# [YOUR INSTRUCTIONS]
In the records below, find the line containing "You are a GUI" and print it and every line after it exactly, through the end. Skip pictures.

** THE DATA follows **

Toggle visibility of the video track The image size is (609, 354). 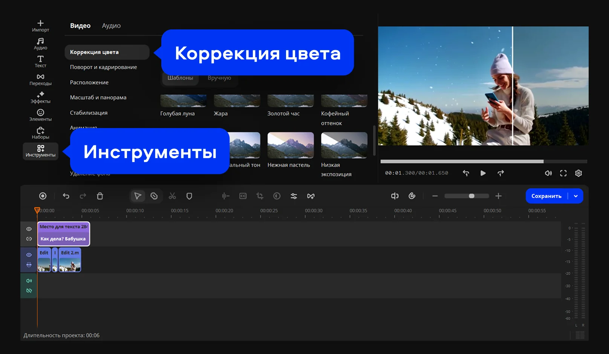29,255
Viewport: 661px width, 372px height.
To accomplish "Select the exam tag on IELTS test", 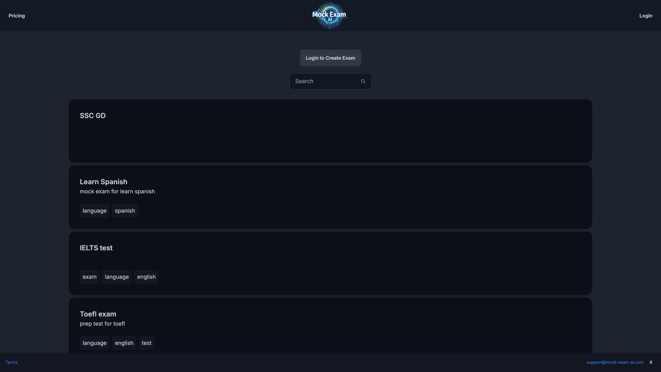I will [x=89, y=277].
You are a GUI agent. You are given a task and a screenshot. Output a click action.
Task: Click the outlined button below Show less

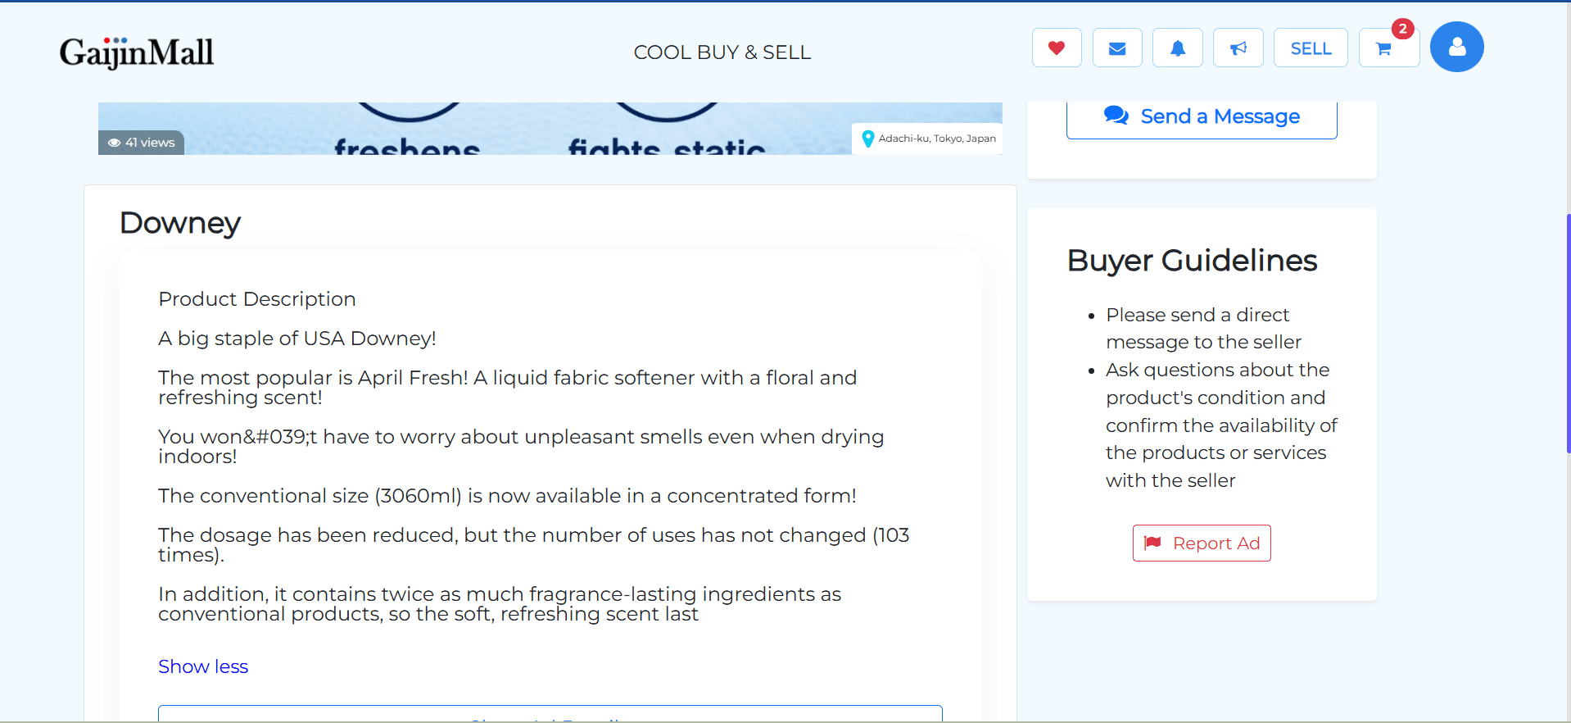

** End of THE DATA **

# [WRITTEN SOLUTION]
You are a GUI agent. You are given a task and a screenshot. Output a click action.
Task: Click the outlined button below Show less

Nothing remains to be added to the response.